Top of SOURCE RECORDS
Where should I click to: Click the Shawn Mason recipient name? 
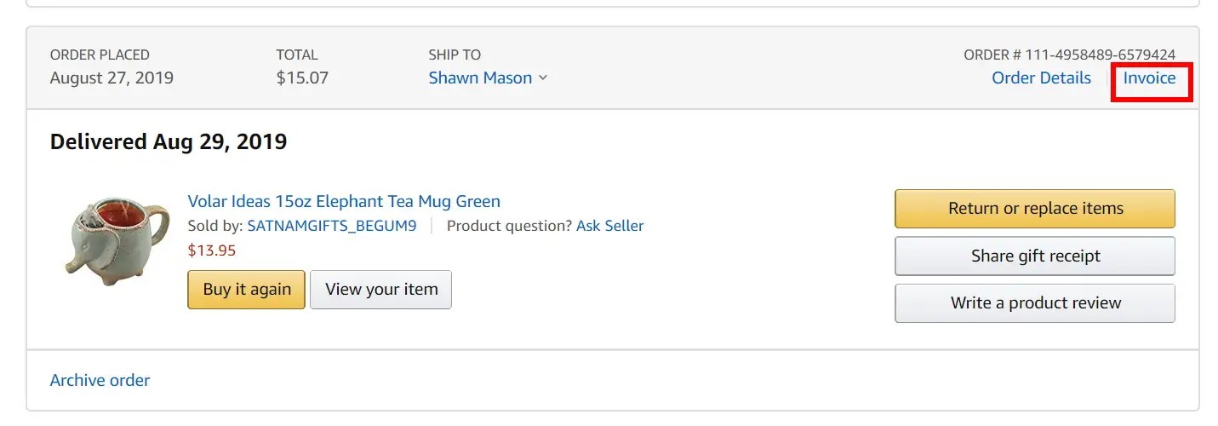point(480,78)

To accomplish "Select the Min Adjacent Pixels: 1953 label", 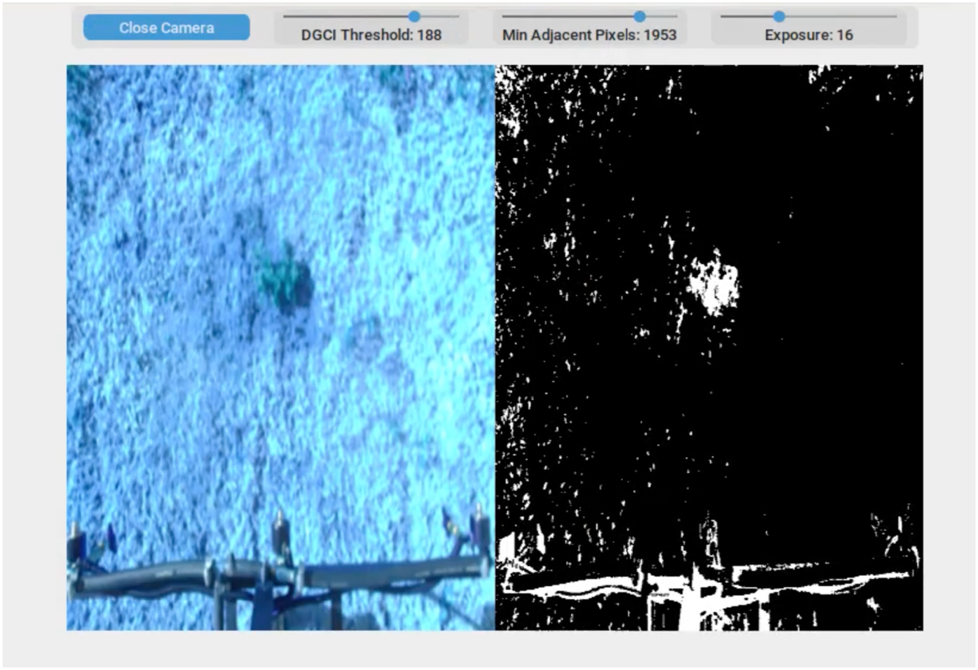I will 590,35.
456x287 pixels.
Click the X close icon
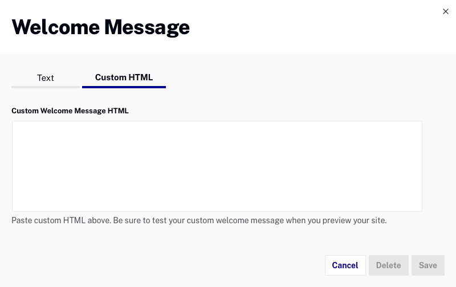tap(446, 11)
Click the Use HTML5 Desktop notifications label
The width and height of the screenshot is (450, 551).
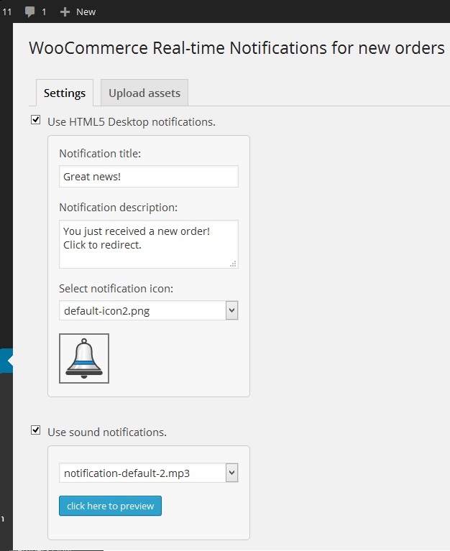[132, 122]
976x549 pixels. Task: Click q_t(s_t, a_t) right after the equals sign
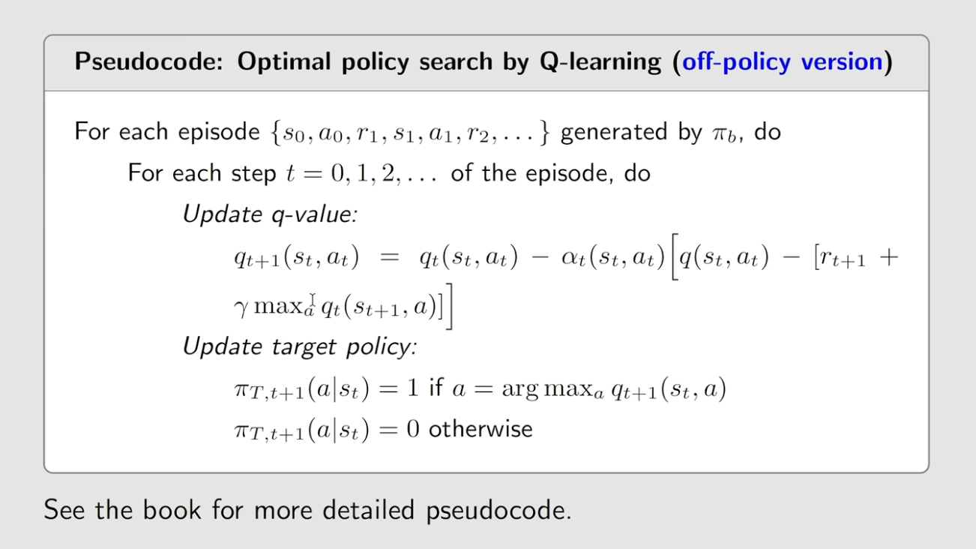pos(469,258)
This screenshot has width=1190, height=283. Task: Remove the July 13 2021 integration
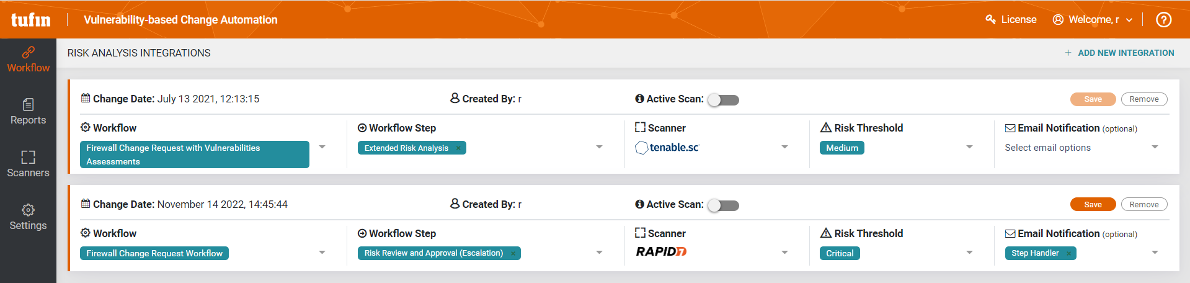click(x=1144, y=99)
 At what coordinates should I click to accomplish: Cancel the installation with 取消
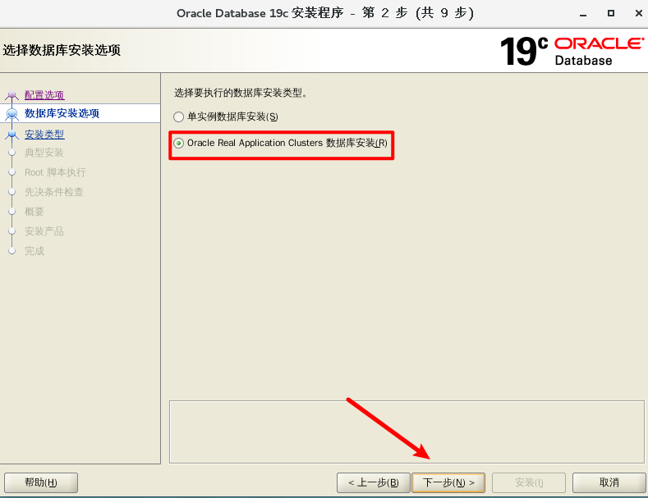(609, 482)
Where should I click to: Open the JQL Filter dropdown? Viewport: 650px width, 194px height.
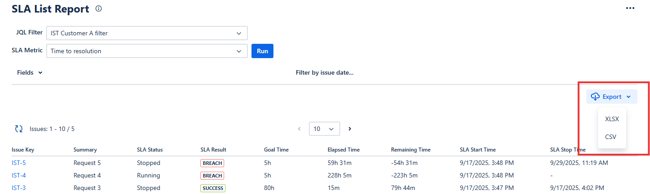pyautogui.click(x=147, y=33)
Bottom of SOURCE RECORDS
§ TASK ITEM: All that belongs in the answer is the exact run of lines from the line containing "The width and" to the end of the listing above, pictures removed.

§ OUTPUT BELOW:
The width and height of the screenshot is (450, 551).
[132, 122]
976x549 pixels. Task: Click q_t(s_t, a_t) right after the equals sign
pos(469,258)
This screenshot has width=1190, height=283. Task: Remove the July 13 2021 integration
click(x=1144, y=99)
 At what coordinates should I click to accomplish: Cancel the installation with 取消
(609, 482)
Where should I click to: Open the JQL Filter dropdown? Viewport: 650px width, 194px height.
pyautogui.click(x=147, y=33)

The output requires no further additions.